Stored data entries

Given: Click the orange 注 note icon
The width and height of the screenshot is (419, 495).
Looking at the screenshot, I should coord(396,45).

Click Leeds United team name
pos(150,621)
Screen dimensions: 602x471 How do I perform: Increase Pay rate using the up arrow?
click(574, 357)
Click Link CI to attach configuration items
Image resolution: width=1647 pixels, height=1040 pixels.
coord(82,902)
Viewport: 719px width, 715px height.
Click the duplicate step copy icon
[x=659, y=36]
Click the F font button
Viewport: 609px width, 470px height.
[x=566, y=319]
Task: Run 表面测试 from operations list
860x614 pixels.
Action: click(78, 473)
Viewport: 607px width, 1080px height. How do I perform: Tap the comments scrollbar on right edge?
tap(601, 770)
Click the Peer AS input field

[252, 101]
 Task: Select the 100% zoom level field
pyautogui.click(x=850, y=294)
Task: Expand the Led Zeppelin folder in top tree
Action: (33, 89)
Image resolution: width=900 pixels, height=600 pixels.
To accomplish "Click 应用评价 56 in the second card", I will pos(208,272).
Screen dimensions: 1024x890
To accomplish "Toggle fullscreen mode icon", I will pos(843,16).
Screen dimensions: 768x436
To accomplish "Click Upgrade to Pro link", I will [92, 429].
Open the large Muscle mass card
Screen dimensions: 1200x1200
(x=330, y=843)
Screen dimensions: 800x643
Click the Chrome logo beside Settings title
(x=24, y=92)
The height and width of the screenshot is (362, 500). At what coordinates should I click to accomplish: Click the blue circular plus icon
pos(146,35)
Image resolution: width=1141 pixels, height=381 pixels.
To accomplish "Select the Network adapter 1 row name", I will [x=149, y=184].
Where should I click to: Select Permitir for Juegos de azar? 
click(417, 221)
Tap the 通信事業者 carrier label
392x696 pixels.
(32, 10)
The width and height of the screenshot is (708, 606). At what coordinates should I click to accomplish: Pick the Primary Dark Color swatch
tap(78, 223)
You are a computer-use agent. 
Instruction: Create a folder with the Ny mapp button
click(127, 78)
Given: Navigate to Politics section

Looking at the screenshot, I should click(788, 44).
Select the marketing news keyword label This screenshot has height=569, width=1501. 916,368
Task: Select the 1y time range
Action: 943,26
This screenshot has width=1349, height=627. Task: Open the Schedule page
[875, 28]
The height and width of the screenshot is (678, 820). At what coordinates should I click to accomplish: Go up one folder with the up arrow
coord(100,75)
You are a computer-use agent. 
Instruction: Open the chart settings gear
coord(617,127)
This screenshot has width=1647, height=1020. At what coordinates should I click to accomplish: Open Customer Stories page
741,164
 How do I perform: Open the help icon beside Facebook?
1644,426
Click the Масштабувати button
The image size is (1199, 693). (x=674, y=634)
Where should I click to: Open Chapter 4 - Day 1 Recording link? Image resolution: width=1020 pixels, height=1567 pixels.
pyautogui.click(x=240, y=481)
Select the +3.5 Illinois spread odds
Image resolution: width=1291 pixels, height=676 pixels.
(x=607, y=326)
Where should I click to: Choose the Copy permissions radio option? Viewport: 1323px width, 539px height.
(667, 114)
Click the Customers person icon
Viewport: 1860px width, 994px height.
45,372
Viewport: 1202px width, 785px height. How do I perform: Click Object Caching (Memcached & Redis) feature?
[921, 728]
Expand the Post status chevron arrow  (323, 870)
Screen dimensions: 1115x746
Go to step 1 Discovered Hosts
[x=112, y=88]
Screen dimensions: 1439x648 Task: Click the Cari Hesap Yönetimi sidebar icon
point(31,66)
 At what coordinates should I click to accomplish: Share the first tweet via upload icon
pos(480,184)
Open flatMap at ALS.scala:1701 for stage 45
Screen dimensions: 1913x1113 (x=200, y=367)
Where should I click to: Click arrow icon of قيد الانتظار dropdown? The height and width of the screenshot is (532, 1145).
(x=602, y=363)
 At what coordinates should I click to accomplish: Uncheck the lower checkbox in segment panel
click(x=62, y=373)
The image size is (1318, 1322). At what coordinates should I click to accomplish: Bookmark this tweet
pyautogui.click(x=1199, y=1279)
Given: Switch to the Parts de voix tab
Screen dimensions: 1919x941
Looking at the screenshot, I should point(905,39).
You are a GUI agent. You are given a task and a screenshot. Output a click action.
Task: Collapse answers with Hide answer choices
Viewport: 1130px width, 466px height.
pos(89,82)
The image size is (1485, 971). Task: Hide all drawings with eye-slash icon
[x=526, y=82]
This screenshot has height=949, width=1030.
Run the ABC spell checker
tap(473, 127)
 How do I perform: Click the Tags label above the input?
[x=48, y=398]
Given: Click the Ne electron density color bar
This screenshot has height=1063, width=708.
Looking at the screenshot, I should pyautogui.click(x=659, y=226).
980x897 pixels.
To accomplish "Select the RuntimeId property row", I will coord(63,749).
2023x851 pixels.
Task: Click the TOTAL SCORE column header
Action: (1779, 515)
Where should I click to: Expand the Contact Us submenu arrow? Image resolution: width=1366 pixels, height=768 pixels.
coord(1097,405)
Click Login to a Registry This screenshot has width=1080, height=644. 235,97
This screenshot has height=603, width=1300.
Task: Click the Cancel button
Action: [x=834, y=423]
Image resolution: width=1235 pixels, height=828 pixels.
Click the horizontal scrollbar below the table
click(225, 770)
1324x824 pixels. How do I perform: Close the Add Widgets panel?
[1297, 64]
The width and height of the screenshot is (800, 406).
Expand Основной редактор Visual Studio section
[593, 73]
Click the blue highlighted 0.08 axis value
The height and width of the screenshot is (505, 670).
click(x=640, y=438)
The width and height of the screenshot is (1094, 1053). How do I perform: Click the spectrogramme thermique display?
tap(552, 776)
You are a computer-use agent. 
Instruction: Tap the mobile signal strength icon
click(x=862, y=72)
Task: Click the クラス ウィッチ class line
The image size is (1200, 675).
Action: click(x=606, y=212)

### Task statement
Lines from the first one above through the line containing "Screen dimensions: 768x436" are to be retyped exactly, both included, and nothing more.

### Answer for the task
Given: Click the orange 注 note icon
The width and height of the screenshot is (419, 495).
Looking at the screenshot, I should coord(396,45).

Click Leeds United team name
pos(150,621)
Screen dimensions: 602x471 How do I perform: Increase Pay rate using the up arrow?
click(574, 357)
Click Link CI to attach configuration items
Image resolution: width=1647 pixels, height=1040 pixels.
coord(82,902)
Viewport: 719px width, 715px height.
Click the duplicate step copy icon
[x=659, y=36]
Click the F font button
Viewport: 609px width, 470px height.
[x=566, y=319]
Task: Run 表面测试 from operations list
860x614 pixels.
Action: click(78, 473)
Viewport: 607px width, 1080px height. How do I perform: Tap the comments scrollbar on right edge?
tap(601, 770)
Click the Peer AS input field

[252, 101]
 Task: Select the 100% zoom level field
pyautogui.click(x=850, y=294)
Task: Expand the Led Zeppelin folder in top tree
Action: (33, 89)
Image resolution: width=900 pixels, height=600 pixels.
To accomplish "Click 应用评价 56 in the second card", I will pos(208,272).
Screen dimensions: 1024x890
To accomplish "Toggle fullscreen mode icon", I will pos(843,16).
Screen dimensions: 768x436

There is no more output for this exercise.